* [AUFGABEN]
- 1) Welches politische Vorhaben sabotieren Murdochs Zeitungen laut dem Textauszug über Rupert Murdoch offen?
- 2) Schreiben Sie den Textauszug über Rupert Murdoch im Anschluss an seinen letzten Satz weiter.

* [TEXTAUSZUG]
---+---

Wann wird Medienmacht zu einer Gefahr für die Demokratie? Die Briten haben darüber im Zuge des Murdoch-Abhörskandals leidenschaftlich gestritten. Nun ist diese Debatte auf Australien, Heimat des globalen Medienunternehmens, übergeschwappt.

Von Andreas Stummer | 13.08.2011
    Geisterstunde im australischen Fernsehen: Es ist kurz nach Mitternacht, als ein sichtlich angeschlagener Rupert Murdoch in London britischen Abgeordneten Rede und Antwort steht. Er wirkt alt, kraftlos und oft abwesend. Was er denn über das Spionieren seiner Journalisten wüsste, wird er immer wieder gefragt. Murdoch sieht aus wie ein Gespenst.

    Von Adelaide nach New York, vom Lokaljournalisten zum globalen Medienmogul: Der Aufstieg des Rupert Murdoch ist Folklore in Australien. Sein Name steht für Erfolg, Macht und Einfluss. Jetzt nicht mehr. Nach dem Telefon-Abhörskandal in England ist der Lack ab, Rupert Murdoch im Visier von Premierministerin Julia Gillard. Denn seine Zeitungen sabotieren offen das politische Kernstück ihrer ersten Amtszeit: eine Energiesteuer für Australien.

---+---

* [ERFASSTE DATEN]
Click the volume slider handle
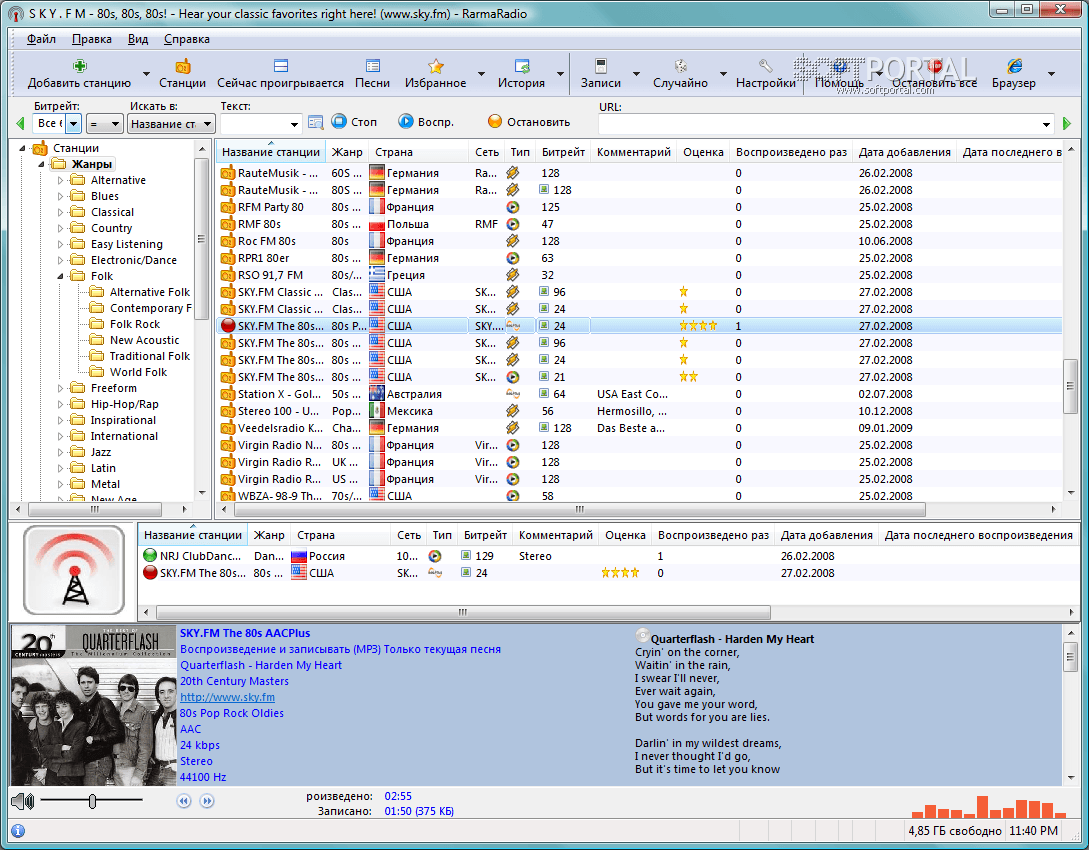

---+---

* [ANTWORTEN JE AUFGABE]
- 1) Eine Energiesteuer für Australien, das politische Kernstück der ersten Amtszeit von Premierministerin Julia Gillard.

- 2)
    "Wir sollten – auch in Australien – das Murdoch-Medienimperium genauer unter die Lupe nehmen. Ich möchte wissen, ob das was in Großbritannien passiert ist, auch bei uns geschieht. Mehr möchte ich dazu nicht sagen."

    Einer von Julia Gillards Hinterbänklern aber wurde deutlicher. Schmiergeld für Informationen und Gefallen für ausgesuchte Reporter. Vor mehr als 60 Jahren hat Rupert Murdoch mit einer Zeitung angefangen, jetzt kontrolliert er 70 Prozent des australischen Printsektors. Darunter die größten Boulevardblätter und den erzkonservativen "Australian", die einzige landesweite Zeitung Australiens. Doch Murdoch macht mit seinen Blättern nicht nur Geld, sondern vor allem Meinung. "Mit freier Presse hat das nichts zu tun", bemängelt Medienanwältin Barbara McDonald, von der Sydney University, "eine Meinung sollte sich immer noch jeder selbst bilden können."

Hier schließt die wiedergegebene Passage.